GOAL OF THE EXERCISE: From the line that holds "Non classé (803, 627)" to the last line of the data, copy everything exactly; leave out all the rest.

EXCERPTED RECORDS:

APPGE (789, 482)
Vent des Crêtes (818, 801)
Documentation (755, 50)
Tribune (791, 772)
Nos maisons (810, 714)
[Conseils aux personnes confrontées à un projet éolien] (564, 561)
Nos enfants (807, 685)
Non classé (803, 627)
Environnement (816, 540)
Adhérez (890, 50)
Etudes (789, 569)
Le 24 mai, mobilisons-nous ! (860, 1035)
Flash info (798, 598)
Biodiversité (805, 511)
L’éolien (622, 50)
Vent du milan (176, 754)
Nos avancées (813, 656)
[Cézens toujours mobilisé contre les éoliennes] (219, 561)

RESPONSE TO THIS TASK:
Non classé (803, 627)
Environnement (816, 540)
Adhérez (890, 50)
Etudes (789, 569)
Le 24 mai, mobilisons-nous ! (860, 1035)
Flash info (798, 598)
Biodiversité (805, 511)
L’éolien (622, 50)
Vent du milan (176, 754)
Nos avancées (813, 656)
[Cézens toujours mobilisé contre les éoliennes] (219, 561)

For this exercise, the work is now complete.